Secret Messages Can Hide in AI-Generated Media
Introduction
On June 27, 2010, the FBI arrested 10 Russian spies who lived and worked as American professionals near New York City. The case, which unraveled an intricate system of false identities and clandestine meetings, exposed one of the largest spy networks in the U.S. since the Cold War ended and inspired the show The Americans.
It also brought attention to steganography, a way of disguising a secret message within another message. The New York spies hid their secrets in plain sight, encoding communications within the pixels of seemingly innocuous images posted on publicly available websites. To read them, the recipient had to download an image, translate it into the 1s and 0s of binary code, and know which altered digits, taken in sequence, would spell out the secret.
Steganography, which is both an art and a science, differs from the better-known method of secret communication known as cryptography. Where cryptography intentionally conceals the content of a message, transforming it into a tangle of text or numbers, steganography conceals the fact that a secret exists at all. “Steganography hides the presence of the message,” said Christian Cachin, a computer scientist and cryptographer at the University of Bern. “If an adversary can detect a hidden message, then the sender has lost the game.”
As with any method of covert communication, the challenge is how to make it perfectly secure, meaning neither a human nor a machine detector would suspect a message of hiding a secret. For steganography, this has long been a theoretical possibility, but it was deemed impossible to achieve with actual human communications.
The advent of large language models such as ChatGPT suggests a different way forward. While it might be impossible to guarantee security for text created by humans, a new proof lays out for the first time how to achieve perfect security for steganography in machine-generated messages — whether they’re text, images, video or any other media. The authors also include a set of algorithms to produce secure messages, and they are working on ways to combine them with popular apps.
“As we increasingly become a society where it’s very common to interface with AI models, there are increasingly many opportunities to encode secret information in media that people use all the time,” said Samuel Sokota, a computer scientist at Carnegie Mellon University who helped develop the new algorithms.
The result comes from the world of information theory, which provides a mathematical framework for understanding communication of all sorts.

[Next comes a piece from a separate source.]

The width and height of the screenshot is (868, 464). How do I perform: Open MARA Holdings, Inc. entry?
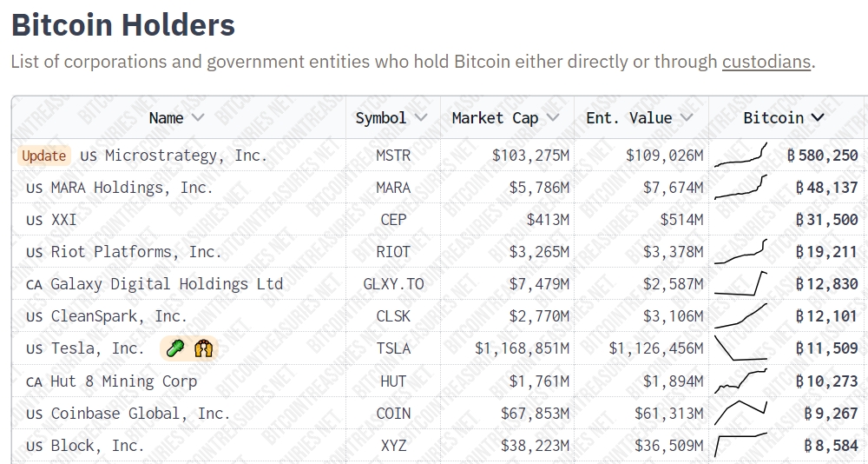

It’s an abstract and tidy field, in contrast to the complicated messiness of practical steganography. The worlds don’t often overlap, said Jessica Fridrich, a researcher at Binghamton University who studies ways to hide (and detect) data in digital media. But the new algorithms bring them together by satisfying long-standing theoretical criteria for security and suggesting practical applications for hiding messages in machine-generated content. The new algorithms could be harnessed by spies like the New York Russians, but they could also help people trying to get information in or out of countries that prohibit encrypted channels.
Shaved Heads and Other Strategies
The schemes of steganography, Greek for “covered writing,” predate digital media by millennia.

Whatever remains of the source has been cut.